[Saved data entries]
***

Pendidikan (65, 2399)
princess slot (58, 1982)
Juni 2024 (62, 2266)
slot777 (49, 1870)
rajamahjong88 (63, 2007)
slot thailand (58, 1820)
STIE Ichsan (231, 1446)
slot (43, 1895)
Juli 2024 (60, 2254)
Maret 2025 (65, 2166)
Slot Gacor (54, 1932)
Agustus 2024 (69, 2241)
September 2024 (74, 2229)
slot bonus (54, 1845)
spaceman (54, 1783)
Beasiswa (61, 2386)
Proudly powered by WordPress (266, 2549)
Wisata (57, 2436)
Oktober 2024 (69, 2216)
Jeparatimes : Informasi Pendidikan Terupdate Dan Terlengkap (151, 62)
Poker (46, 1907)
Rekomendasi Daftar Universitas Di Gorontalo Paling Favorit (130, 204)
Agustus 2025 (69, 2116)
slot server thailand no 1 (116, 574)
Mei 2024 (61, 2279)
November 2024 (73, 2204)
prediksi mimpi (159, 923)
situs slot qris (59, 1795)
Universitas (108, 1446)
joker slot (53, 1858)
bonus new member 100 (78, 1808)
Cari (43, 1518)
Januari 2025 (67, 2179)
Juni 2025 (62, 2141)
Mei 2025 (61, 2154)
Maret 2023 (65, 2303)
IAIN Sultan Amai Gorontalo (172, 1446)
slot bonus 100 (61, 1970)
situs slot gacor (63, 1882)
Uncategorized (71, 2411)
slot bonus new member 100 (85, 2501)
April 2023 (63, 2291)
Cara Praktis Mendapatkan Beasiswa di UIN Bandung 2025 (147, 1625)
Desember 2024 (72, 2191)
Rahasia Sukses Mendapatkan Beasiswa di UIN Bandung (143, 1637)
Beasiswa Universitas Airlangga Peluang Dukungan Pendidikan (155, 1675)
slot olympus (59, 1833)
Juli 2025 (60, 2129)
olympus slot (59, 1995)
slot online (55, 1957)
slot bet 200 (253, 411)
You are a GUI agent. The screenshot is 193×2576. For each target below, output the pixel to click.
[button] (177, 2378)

***

**WORK TASK:**
Please reproduce exactly the lines from the first one of the records above through the line containing "Proudly powered by WordPress (266, 2549)", both included, and nothing else.

**EXPECTED OUTPUT:**
Pendidikan (65, 2399)
princess slot (58, 1982)
Juni 2024 (62, 2266)
slot777 (49, 1870)
rajamahjong88 (63, 2007)
slot thailand (58, 1820)
STIE Ichsan (231, 1446)
slot (43, 1895)
Juli 2024 (60, 2254)
Maret 2025 (65, 2166)
Slot Gacor (54, 1932)
Agustus 2024 (69, 2241)
September 2024 (74, 2229)
slot bonus (54, 1845)
spaceman (54, 1783)
Beasiswa (61, 2386)
Proudly powered by WordPress (266, 2549)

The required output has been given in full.